TfLiteStatus allocate_status = interpreter->AllocateTensors();
if (allocate_status != kTfLiteOk) {
TF_LITE_REPORT_ERROR(error_reporter, "AllocateTensors() failed");
return;
}
// Obtain pointers to the model's input and output tensors.
input = interpreter->input(0);
output_type = interpreter->output(1);
output_precip = interpreter->output(0);
Serial.println(input->dims->size);
Serial.println(input->dims->data[1]);
Serial.println(input->dims->data[2]);
Serial.println(input->type);
Serial.println(output_type->dims->size);
Serial.println(output_type->dims->data[1]);
Serial.println(output_type->type);
Serial.println(output_precip->dims->size);
Serial.println(output_precip->dims->data[1]);
Serial.println(output_precip->type);
}
Por fim, na função loop definimos um placeholder para valores INT8 quantizados e um array com valores float, que você pode copiar e colar do notebook Colab para comparação da inferência do modelo no dispositivo vs. no Colab.
void loop() {
int8_t x_quantized[72];
float x[72] = {0, 0, 0, 0, 0, 0, 0, 0, 0, 0, 0, 0, 0, 0, 0, 0, 0, 0, 0, 0, 0, 0,
0, 0, 0, 0, 0, 0, 0, 0, 0, 0, 0, 0, 0, 0, 0, 0, 0, 0, 0, 0, 0, 0,
0, 0, 0, 0, 0, 0, 0, 0, 0, 0, 0, 0, 0, 0, 0, 0, 0, 0, 0, 0, 0, 0,
0, 0, 0, 0, 0, 0};
Quantizamos os valores float para INT8 no laço for e os colocamos no tensor de entrada um por um:
for (byte i = 0; i < 72; i = i + 1) {
input->data.int8[i] = x[i] / input->params.scale + input->params.zero_point;
}
Em seguida, a inferência é realizada pelo interpretador Tensorflow Micro e, se nenhum erro for reportado, os valores são colocados nos tensores de saída.

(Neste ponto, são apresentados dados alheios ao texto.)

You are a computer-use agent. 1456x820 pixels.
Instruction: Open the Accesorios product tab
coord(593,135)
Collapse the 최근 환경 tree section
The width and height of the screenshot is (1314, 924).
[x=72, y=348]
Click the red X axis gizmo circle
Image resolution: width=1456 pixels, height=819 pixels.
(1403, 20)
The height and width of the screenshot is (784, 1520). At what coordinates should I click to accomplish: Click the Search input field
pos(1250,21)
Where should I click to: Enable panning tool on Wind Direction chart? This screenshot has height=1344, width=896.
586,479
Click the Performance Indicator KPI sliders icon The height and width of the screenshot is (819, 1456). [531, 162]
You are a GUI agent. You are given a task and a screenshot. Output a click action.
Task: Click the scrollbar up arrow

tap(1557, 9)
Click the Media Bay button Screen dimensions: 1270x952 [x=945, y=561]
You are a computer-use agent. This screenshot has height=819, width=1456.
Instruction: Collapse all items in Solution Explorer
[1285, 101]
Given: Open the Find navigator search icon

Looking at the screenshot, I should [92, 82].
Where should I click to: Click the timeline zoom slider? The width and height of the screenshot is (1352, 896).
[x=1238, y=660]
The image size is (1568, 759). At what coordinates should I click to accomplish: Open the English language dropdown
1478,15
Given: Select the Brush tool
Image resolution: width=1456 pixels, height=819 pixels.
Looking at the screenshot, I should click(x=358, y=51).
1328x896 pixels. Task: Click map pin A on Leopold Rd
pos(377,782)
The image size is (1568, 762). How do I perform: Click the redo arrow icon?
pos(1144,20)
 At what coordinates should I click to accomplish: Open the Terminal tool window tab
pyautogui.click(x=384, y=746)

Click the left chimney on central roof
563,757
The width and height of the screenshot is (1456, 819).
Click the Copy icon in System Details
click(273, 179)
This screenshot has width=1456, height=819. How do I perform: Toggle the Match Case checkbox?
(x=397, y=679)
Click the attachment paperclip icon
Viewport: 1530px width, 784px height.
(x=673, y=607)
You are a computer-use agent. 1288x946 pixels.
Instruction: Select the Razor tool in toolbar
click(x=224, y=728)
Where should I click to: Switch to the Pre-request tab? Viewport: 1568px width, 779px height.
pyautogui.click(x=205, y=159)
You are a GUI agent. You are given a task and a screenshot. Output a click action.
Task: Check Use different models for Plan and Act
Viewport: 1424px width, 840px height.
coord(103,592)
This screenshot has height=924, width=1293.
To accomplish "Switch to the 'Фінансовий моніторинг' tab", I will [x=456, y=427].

// Run inference, and report any error
TfLiteStatus invoke_status = interpreter->Invoke();
if (invoke_status != kTfLiteOk) {
TF_LITE_REPORT_ERROR(error_reporter, "Invoke failed");
return;
}
Semelhante à entrada, a saída do modelo também é quantizada, então precisamos realizar a operação inversa e convertê-la de INT8 para float.
// Obtain the quantized output from model's output tensor
float y_type[4];
// Dequantize the output from integer to floating-point
int8_t y_precip_q = output_precip->data.int8[0];
Serial.println(y_precip_q);
float y_precip = (y_precip_q - output_precip->params.zero_point) * output_precip->params.scale;
Serial.print("Precip: ");
Serial.print(y_precip);
Serial.print("\t");
Serial.print("Type: ");
for (byte i = 0; i < 4; i = i + 1) {
y_type[i] = (output_type->data.int8[i] - output_type->params.zero_point) * output_type->params.scale;
Serial.print(y_type[i]);
Serial.print(" ");
}
Serial.print("\n");
}
Verifique e compare os valores para o mesmo ponto de dados; eles devem ser os mesmos para o modelo quantizado Tensorflow Lite no notebook Colab e o modelo Tensorflow Micro rodando no seu Wio Terminal.

Interface LVGL e WiFi
Agora o próximo passo é transformar isso de um demo em um projeto realmente útil. Abra o sketch wio_terminal_tfmicro_weather_prediction_static.ino dos materiais do curso e dê uma olhada em seu conteúdo.
O código é dividido em sketch principal, get_historical_data e partes de GUI. Como nosso modelo requer os dados das últimas 24 horas, precisaríamos esperar 24 horas para realizar a primeira inferência, o que é muito – para resolver esse problema, obtemos o clima das últimas 24 horas da API do openweathermap.com e podemos realizar a primeira inferência imediatamente após o dispositivo iniciar e então substituir os valores no buffer circular pela temperatura, umidade e pressão do sensor BME280 conectado ao conector Grove I2C do Wio Terminal. Para a GUI usamos LVGL, uma Little and Versatile Graphics Library.

Compile e faça o upload do código, certifique-se de alterar as credenciais de WiFi, sua localização e a chave de API do openweathermap.com no sketch antes de enviar. Após o upload, o dispositivo irá se conectar à Internet, obter os dados das últimas 24 horas para sua localização e realizar a primeira inferência. Em seguida, ele irá aguardar 1 hora antes de obter os valores do sensor BME280 conectado ao Wio Terminal – se nenhum sensor estiver conectado, o programa não irá inicializar.